Aimee Bock just got 42 years in federal prison for running the massive “Feeding Our Future” COVID fraud scheme.
Prosecutors said hundreds of millions meant to feed children were stolen through fake meal claims, including kids who never even existed. Bock still insists she was framed and didn’t know what was happening, but the court clearly wasn’t buying it.
Aimee Bock sentenced to 500 months in Feeding Our Future fraud case
The founder of a nonprofit that’s become synonymous with fraud in Minnesota was sentenced Thursday to 500 months in prison — nearly 42 years — and ordered to pay $243 million in restitution.
Federal prosecutors had sought 50 years in prison for Aimee Bock, who founded and led Feeding Our Future. Last year, a jury convicted Bock of orchestrating what investigators say was the nation’s largest COVID-era fraud scheme.
Bock’s defense attorney Ken Udoibok had argued for a three-year sentence.
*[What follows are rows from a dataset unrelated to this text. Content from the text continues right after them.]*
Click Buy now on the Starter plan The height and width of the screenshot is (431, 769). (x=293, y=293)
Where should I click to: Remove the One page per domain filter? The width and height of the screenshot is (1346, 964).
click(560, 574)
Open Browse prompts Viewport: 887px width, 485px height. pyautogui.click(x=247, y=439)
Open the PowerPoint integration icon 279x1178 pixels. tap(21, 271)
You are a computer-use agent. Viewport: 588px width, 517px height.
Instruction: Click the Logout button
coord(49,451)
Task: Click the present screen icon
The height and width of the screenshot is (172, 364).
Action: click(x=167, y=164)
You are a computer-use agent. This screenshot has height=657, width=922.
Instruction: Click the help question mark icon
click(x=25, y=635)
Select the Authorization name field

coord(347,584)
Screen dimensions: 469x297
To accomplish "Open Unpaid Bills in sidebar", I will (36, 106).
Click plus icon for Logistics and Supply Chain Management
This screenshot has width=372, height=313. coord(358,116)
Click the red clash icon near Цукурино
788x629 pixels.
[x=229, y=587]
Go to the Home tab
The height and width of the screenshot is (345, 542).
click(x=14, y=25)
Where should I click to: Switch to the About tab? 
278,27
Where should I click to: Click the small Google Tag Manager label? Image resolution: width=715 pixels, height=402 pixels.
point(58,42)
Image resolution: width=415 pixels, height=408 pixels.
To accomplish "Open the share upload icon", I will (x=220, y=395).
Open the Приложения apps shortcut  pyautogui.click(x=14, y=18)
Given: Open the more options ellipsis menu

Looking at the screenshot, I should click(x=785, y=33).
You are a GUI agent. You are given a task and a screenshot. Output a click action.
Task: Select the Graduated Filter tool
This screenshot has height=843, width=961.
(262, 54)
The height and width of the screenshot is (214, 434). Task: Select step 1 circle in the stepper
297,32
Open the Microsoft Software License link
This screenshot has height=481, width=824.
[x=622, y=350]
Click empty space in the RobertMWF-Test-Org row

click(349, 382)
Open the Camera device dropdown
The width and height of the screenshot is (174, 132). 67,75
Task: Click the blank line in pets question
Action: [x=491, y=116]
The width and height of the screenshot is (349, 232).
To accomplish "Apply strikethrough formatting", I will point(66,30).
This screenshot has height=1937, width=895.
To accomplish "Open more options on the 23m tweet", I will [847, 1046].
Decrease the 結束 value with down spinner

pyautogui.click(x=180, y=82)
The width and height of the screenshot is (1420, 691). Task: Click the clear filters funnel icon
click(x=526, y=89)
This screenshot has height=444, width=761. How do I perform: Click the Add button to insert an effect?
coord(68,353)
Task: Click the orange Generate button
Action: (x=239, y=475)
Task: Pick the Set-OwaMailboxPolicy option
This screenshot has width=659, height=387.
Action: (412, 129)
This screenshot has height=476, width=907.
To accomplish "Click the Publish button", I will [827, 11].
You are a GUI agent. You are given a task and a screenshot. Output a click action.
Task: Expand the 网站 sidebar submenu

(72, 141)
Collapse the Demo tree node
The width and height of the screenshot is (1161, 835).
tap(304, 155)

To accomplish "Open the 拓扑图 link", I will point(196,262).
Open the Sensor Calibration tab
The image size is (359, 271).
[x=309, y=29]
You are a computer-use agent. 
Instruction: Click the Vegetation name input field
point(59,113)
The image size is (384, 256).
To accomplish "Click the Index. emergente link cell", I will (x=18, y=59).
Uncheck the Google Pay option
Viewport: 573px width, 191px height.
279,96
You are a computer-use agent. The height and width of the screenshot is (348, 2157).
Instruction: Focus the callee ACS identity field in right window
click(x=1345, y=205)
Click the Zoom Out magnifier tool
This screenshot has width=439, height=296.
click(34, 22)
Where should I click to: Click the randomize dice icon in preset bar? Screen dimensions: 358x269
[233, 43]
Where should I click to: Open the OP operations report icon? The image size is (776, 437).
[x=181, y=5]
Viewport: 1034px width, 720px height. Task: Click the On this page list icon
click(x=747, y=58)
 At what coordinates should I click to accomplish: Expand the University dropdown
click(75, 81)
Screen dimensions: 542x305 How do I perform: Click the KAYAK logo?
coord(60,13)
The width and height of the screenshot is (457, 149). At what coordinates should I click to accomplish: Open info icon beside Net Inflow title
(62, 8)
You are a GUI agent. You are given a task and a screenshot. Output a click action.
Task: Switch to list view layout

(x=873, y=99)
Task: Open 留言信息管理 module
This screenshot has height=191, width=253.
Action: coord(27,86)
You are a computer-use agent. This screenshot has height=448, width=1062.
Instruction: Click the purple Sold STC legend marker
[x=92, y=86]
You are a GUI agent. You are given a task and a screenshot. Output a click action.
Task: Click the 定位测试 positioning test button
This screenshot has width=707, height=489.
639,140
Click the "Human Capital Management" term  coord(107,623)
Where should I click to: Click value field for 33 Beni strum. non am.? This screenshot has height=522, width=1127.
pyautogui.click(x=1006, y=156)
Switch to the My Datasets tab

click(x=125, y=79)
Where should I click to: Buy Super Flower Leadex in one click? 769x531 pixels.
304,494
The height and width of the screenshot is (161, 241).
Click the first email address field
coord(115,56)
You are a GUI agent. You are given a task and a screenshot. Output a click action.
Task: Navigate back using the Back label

Just before U.S. District Judge Nancy Brasel read the sentence in a crowded courtroom at the federal courthouse in Minneapolis, Bock stood beside Udoibok at the lectern and through tears said she wanted “to tell everyone how sorry I am that this happened. I understand the situation I’m in. I understand the jury’s verdict. I understand that I failed, I failed the public, I failed my family, I failed everyone. It was not something I ever set out to do.”
But in the past few months, Bock — while in jail — allegedly directed her two adult sons to send confidential court documents from her case to reporters in a last-ditch attempt to claim innocence.